Rod Blagojevich is obviously the most well known example of this since he tried to sell the seat and then got impeached, but David Paterson in New York and Bill Ritter in Colorado have had more mundane issues with their political fortunes since making appointments to fill vacant seats.
When we polled Colorado in December, right after the news of Ken Salazar's cabinet appointment, Ritter had a 49% approval rating, including a 54% mark with Hispanic voters. But when we came back to the state in April, after the appointment, his approval had plummeted to 40%. Beyond that he was trailing Scott McInnis 48-41 in a hypothetical contest, including a 45-42 deficit among Hispanics, who may have been perturbed that Ritter didn't appoint another Latino to replace Salazar.
David Paterson's approval rating was above 50% in all but one New York poll conducted between the beginning of September and the middle of January. Then he by all accounts bungled the appointment of Hillary Clinton's replacement and since mid-February almost every approval poll has shown him with numbers in the 20s, with some even dipping into the teens. Paterson went from having held a solid lead in every poll testing him against Andrew Cuomo to getting clocked in all of them.

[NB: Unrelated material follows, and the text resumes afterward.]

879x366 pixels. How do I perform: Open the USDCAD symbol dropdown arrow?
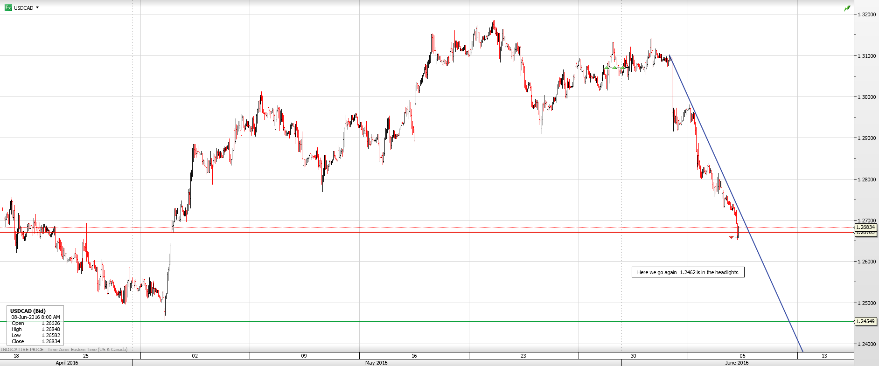click(37, 7)
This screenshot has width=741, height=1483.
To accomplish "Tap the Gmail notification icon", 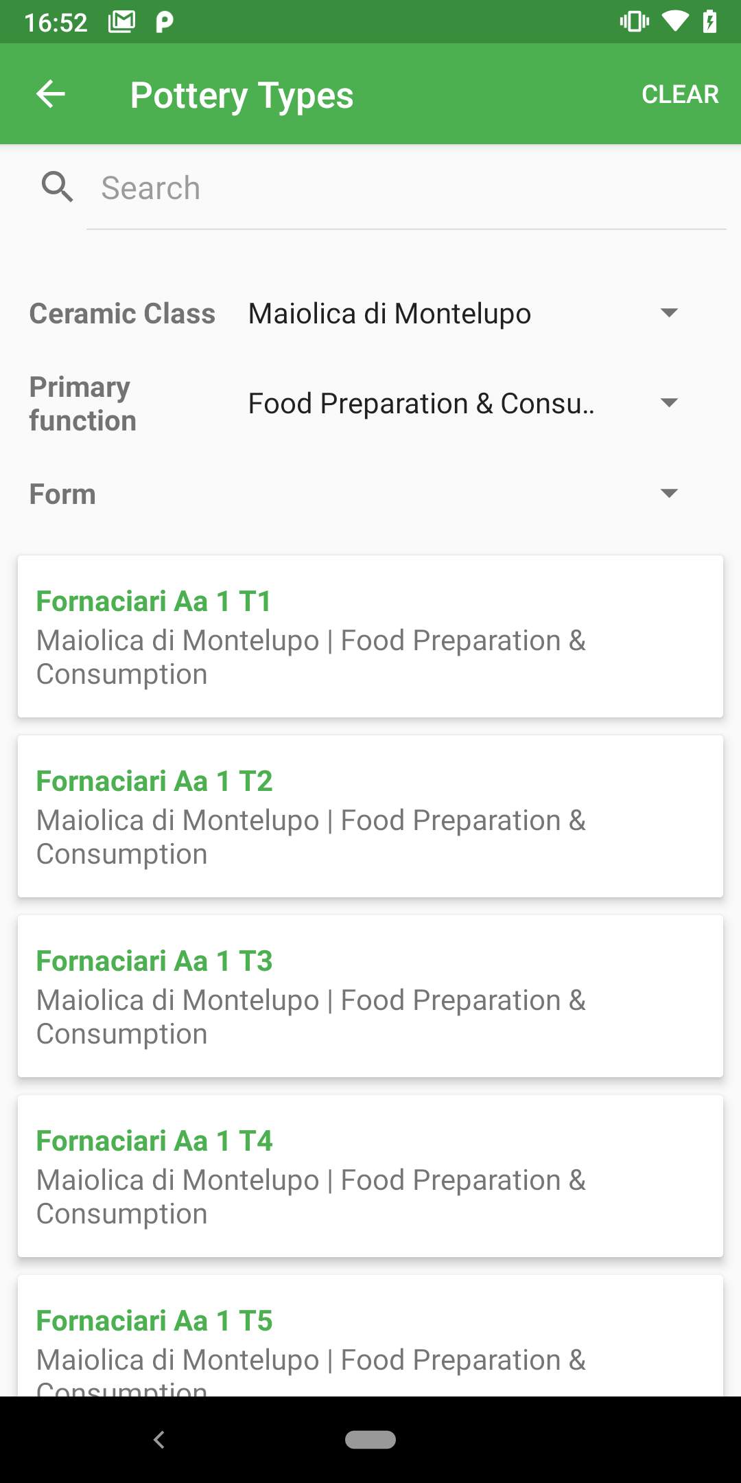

Blagojevich, Ritter, and Paterson's issues certainly aren't completely attributable to having to make Senate appointments but that played a big role. It's going to be very interesting now to see how Florida voters react to Crist's choice- you could argue that any fallout will be minimal because he is so popular- but Paterson had Crist like approval numbers before his appointment and that didn't stop them from plummeting. If Crist gets effectively attacked for cronyism by both the right wing of his party and Democrats, this could get interesting.